Le luxe place les investissements technologiques au cœur de sa stratégie

Alors qu’ils consacrent déjà 3,1% de leur chiffre d’affaires aux investissements technologiques, les acteurs du luxe comptent bien accroître leur budget accordé à cet axe jugé désormais stratégique.  

Dépenses stratégiques

« Ce n’était pas le cas il y a seulement quatre ans, où il était encore un sujet d’arrière-boutique, qui ne faisait pas rêver »,rappelle Joëlle de Montgolfier, Vice-Présidente Exécutive des pôles Grande consommation, Distribution et Luxe chez Bain & Company.  Et alors que sa maturité dans ce domaine « avance à grands pas », le secteur compte bien encore y consacrer des efforts sensibles dans les années à venir.
En cette période de ralentissement de la croissance du luxe, le Comité Colbert, qui rassemble 98 maisons de luxe françaises, 6 européennes et 17 institutions culturelles, et la société Bain & Company ont jugé utile de consacrer leur quatrième opus de la thématique “Luxe et Technologie” à ce sujet crucial pour des acteurs contraints, plus que jamais, de dépenser à juste escient.
Après un panorama de l’adoption des nouvelles technologies dans le luxe en 2022, suivi de deux zooms sur la boutique du futur en 2023 et sur l’Intelligence Artificielle en 2024, cette dernière étude Comité Colbert x Bain apporte ainsi un éclairage précieux sur les dépenses technologiques dans le secteur, baptisé « des investissements sur mesure pour plus d’impact ».

« Le luxe consacre encore 40% des investissements de “change” (mise en place de nouveaux modèles) à la relation client, contre 32% et 36% dans la distribution et les biens de consommation. » - Photo © Ici Au Loin - Jules Hidrot pour AFCuir.

Données inédites

Outre des données inédites sur les dépenses actuelles et projetées du secteur, elle apporte aussi des recommandations de nature à optimiser leur retour sur investissement. 
Grâce à une enquête quantitative et des entretiens qualitatifs réalisés auprès des dirigeants des principaux acteurs européens du luxe (Chanel, Hermès, LVMH, Richemont, Longchamp, Christian Louboutin…), les auteurs de l’étude ont pu dégager un pourcentage encore jamais évalué, même par les experts de ce genre de données : celui du budget consacré dans le luxe à la technologie (coûts d’exploitation, investissements et charges de personnel).
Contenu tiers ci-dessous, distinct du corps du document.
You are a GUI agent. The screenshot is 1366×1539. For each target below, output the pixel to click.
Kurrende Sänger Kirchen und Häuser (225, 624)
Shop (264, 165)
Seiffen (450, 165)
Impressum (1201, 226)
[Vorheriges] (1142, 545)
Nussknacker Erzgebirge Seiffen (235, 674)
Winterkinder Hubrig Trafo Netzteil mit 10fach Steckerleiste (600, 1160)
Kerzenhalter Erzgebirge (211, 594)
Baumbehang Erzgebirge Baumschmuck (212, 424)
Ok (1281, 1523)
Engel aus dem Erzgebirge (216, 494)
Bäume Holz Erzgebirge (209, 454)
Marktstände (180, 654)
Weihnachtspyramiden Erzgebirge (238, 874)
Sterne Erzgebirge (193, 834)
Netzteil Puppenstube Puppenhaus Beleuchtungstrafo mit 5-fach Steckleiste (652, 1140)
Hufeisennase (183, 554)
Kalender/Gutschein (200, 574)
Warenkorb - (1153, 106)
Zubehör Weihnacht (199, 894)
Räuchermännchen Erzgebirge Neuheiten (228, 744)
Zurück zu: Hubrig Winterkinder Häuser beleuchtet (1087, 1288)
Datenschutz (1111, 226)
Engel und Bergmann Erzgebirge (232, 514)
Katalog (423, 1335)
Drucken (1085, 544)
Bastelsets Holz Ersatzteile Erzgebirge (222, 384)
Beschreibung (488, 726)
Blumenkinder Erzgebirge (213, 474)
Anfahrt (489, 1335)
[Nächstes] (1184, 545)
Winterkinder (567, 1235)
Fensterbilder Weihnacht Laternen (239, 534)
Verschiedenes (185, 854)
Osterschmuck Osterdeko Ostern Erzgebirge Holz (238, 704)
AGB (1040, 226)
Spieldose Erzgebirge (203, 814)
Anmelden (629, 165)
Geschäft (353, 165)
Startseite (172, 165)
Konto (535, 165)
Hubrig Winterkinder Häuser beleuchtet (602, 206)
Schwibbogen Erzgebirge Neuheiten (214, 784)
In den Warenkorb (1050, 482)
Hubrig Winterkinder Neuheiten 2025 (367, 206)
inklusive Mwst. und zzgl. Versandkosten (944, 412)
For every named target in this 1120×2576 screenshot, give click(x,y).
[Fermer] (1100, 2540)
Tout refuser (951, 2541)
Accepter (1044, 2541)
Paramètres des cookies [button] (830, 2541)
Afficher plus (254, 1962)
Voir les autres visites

À savoir, en moyenne 3,1% de leur chiffre d’affaires. Il s’agit d’une « part non négligeable de leurs dépenses », souligne Joëlle de Montgolfier, co-auteure de l’étude. Mais cette moyenne cache de fortes disparités selon le mode organisationnel et les catégories de produits des maisons. Les dépenses vont en effet de 1,9% à 5,5% selon les entreprises, les grandes ayant paradoxalement tendance à consacrer en proportion autant que les petites, faute d’économies d’échelle. Souvent « développées par acquisitions », elles peuvent en effet « peiner à concrétiser les synergies », et être plombées par des « systèmes technologiques historiques » et le « recours à des prestataires externes souvent coûteux », relève l’étude.
Pas étonnant alors que « la plupart des maisons investissent aujourd’hui surtout dans la maintenance d’applications héritées du passé et devraient investir davantage dans les technologies du futur », souligne Joëlle de Montgolfier.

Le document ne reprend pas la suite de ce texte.